On 12 April 1784, Latham married Mary, the eldest daughter and co-heiress of the Rev. Peter Mayer, B.A. Vicar of Prestbury, in the county of Chester. They had four daughters and five sons, though only two daughters and three sons survived into adulthood. Among the surviving children were Sarah, John (who inherited the estate), Peter, and Henry. Latham's eldest daughter Sarah married George Ormerod and their daughter Eleanor Ormerod was the noted entomologist.

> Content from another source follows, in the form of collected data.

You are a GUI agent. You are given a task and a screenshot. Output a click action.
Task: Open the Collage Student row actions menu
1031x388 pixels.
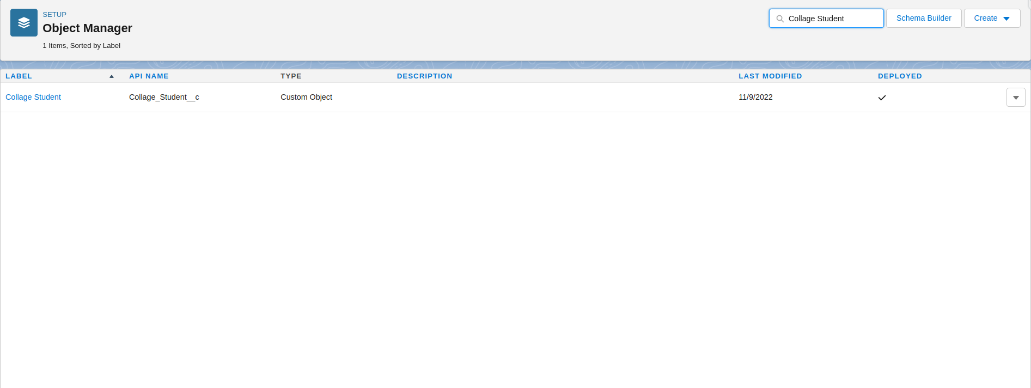coord(1015,98)
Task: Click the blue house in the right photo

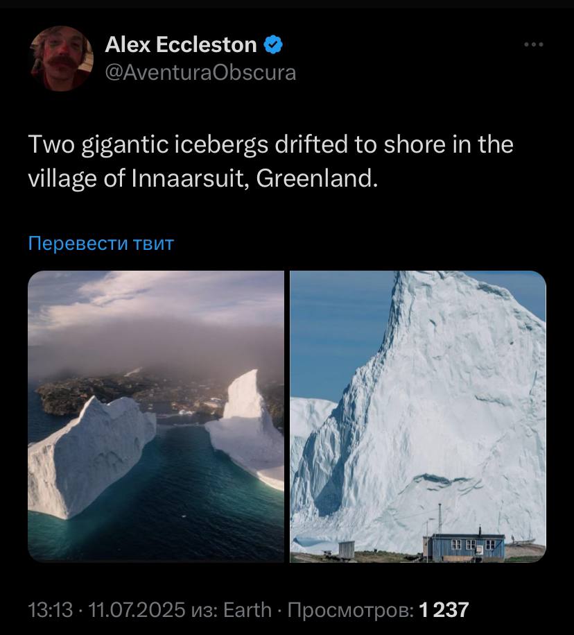Action: point(465,547)
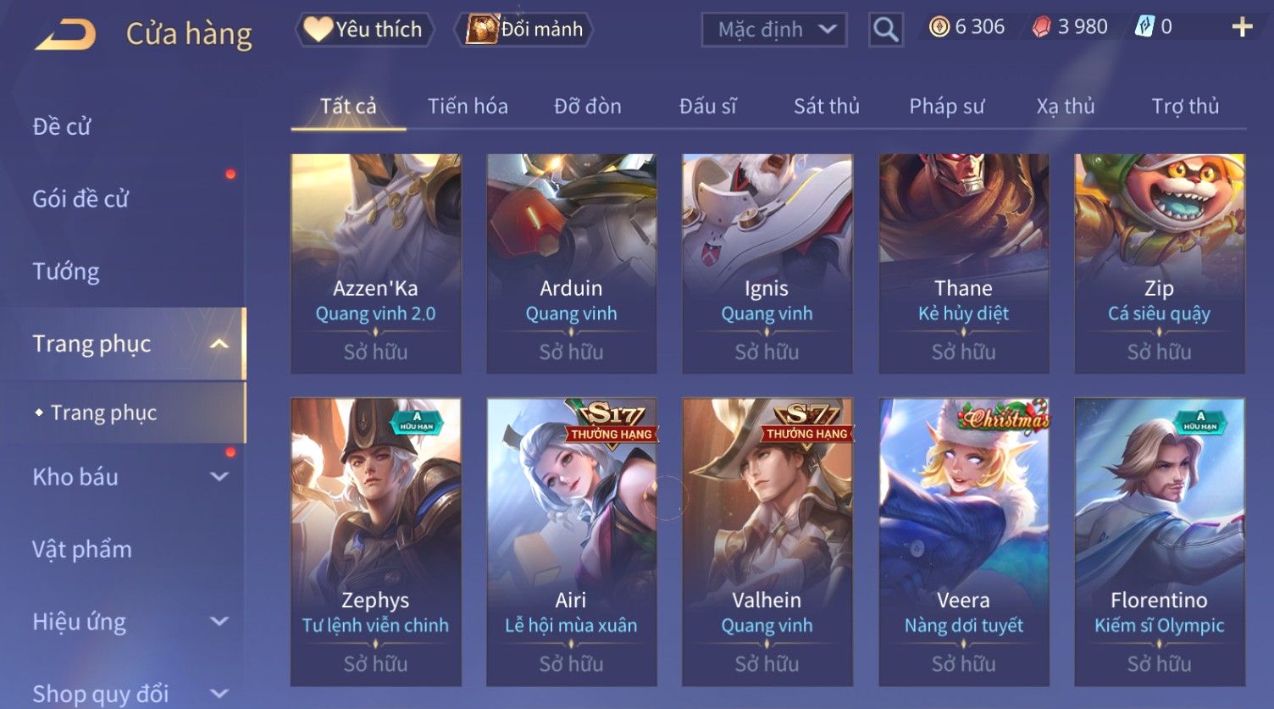1274x709 pixels.
Task: Open Gói đề cử in sidebar
Action: tap(80, 199)
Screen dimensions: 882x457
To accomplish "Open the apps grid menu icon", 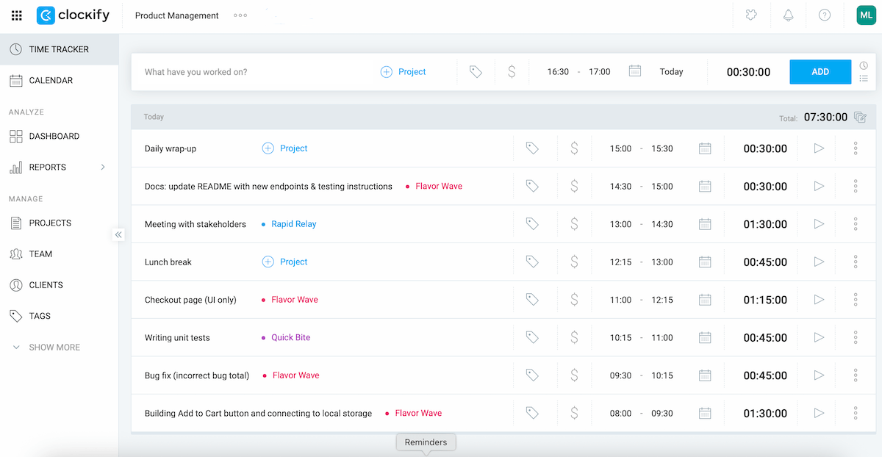I will (17, 15).
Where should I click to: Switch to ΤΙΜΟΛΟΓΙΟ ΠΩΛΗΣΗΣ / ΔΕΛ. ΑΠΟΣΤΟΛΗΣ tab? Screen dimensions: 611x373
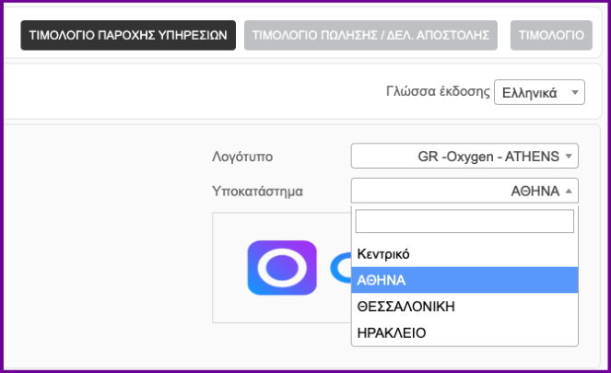pyautogui.click(x=371, y=35)
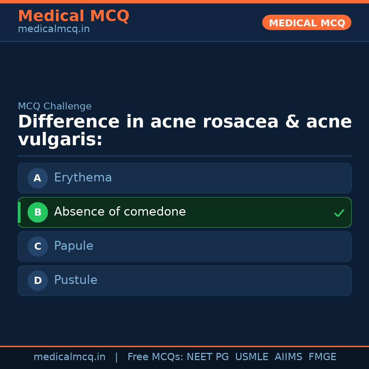Click FMGE in the footer
This screenshot has width=369, height=369.
(x=322, y=357)
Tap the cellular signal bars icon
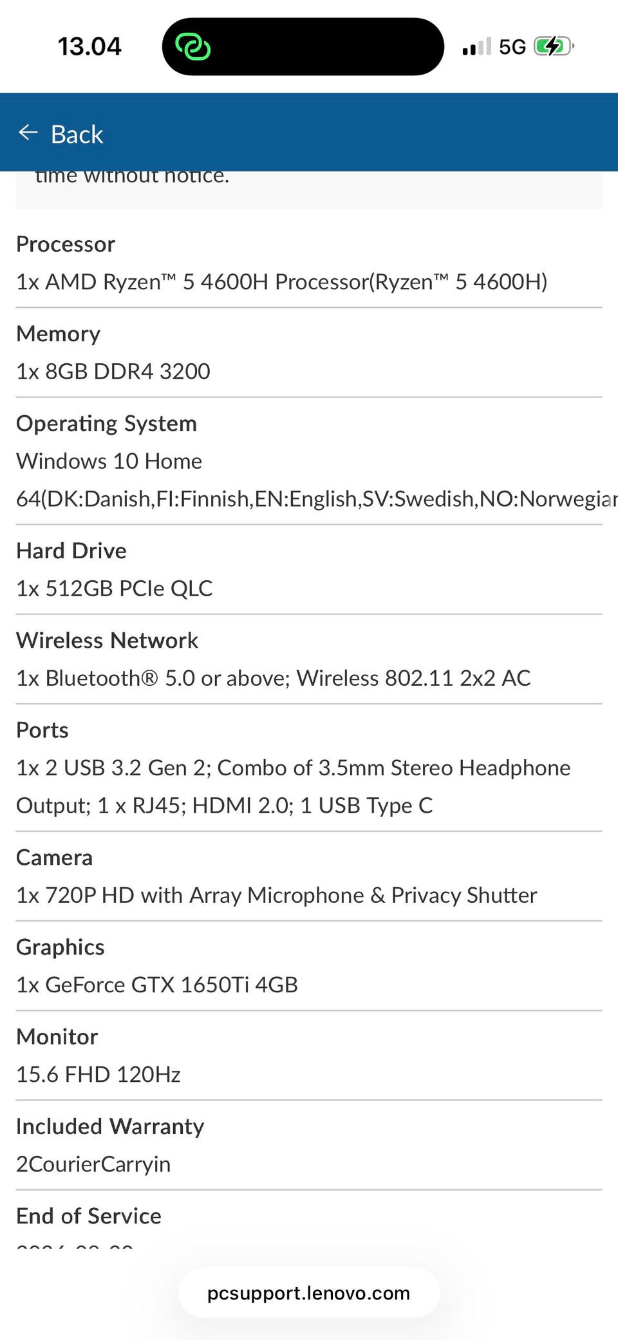The height and width of the screenshot is (1340, 618). pos(476,47)
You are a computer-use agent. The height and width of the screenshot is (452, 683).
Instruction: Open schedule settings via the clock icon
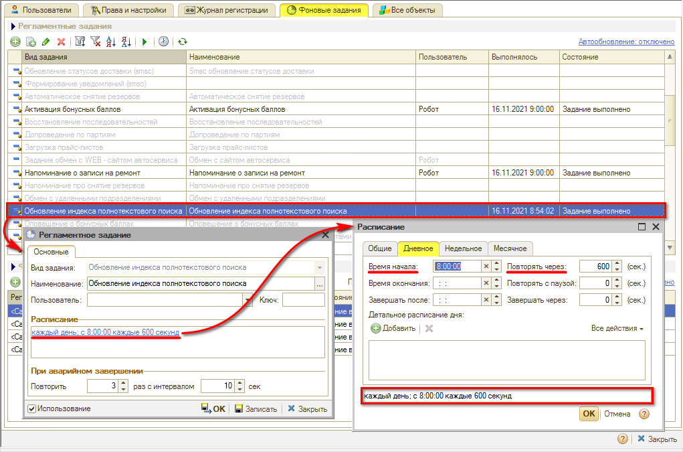tap(163, 42)
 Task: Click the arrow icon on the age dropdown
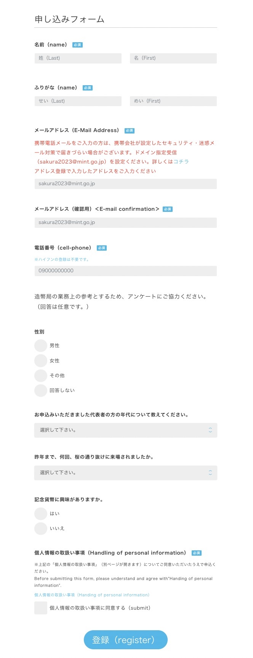tap(210, 430)
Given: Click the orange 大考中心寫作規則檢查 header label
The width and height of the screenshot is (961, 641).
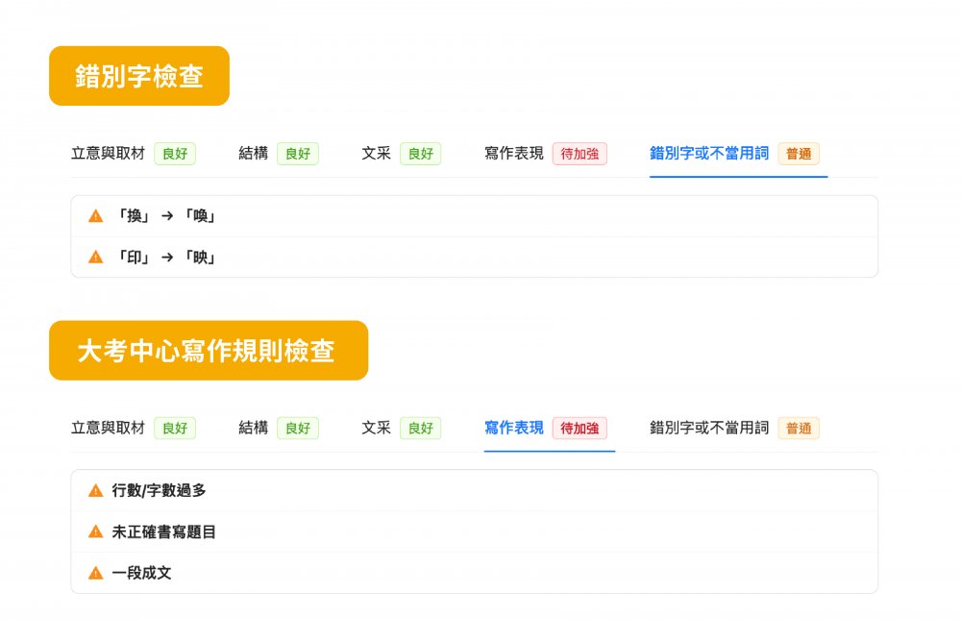Looking at the screenshot, I should pos(208,351).
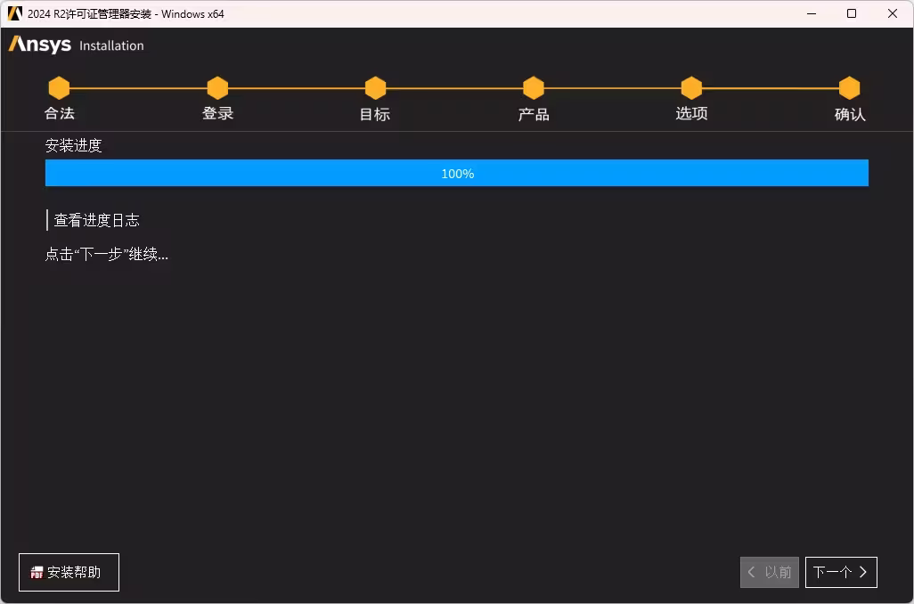Open 安装帮助 installation help
This screenshot has height=604, width=914.
69,573
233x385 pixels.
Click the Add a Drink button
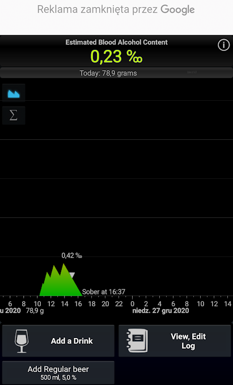(x=58, y=341)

In 1801, he bought the estate at Bradwall, in Sandbach and was elected a Fellow of the Royal Society the same year. Latham was a regular attendant at the College of Physicians, where he was elected censor (examiner) in 1790, delivered the Gulstonian lectures in 1793, the Harveian oration in 1794, and the Croonian lecture in 1795. He was president of the college from 1813 to 1819. In 1816 he founded the Medical Benevolent Society. He retired in 1829.

==Diabetes==

Latham supported John Rollo's low-carbohydrate meat diet to treat diabetes and in 1811 authored Facts and Opinions Concerning Diabetes. Latham consulted 41 cases of diabetes of which 19 died and only four recovered on a meat diet.

==Death==

He died on 20 April 1843 at Bradwall Hall, from complications arising from bladder stones, and is buried at St Mary's Church, Sandbach (gravestone). Two portraits of Dr. Latham have been engraved. One is in Dance's collection. The other was engraved by Robert William Sievier, from a painting by John Jackson representing Dr. Latham as President of the College of Physicians. A duplicate of this painting, executed by the same artist, is one of the portraits in the Hall of Brasenose College, Oxford.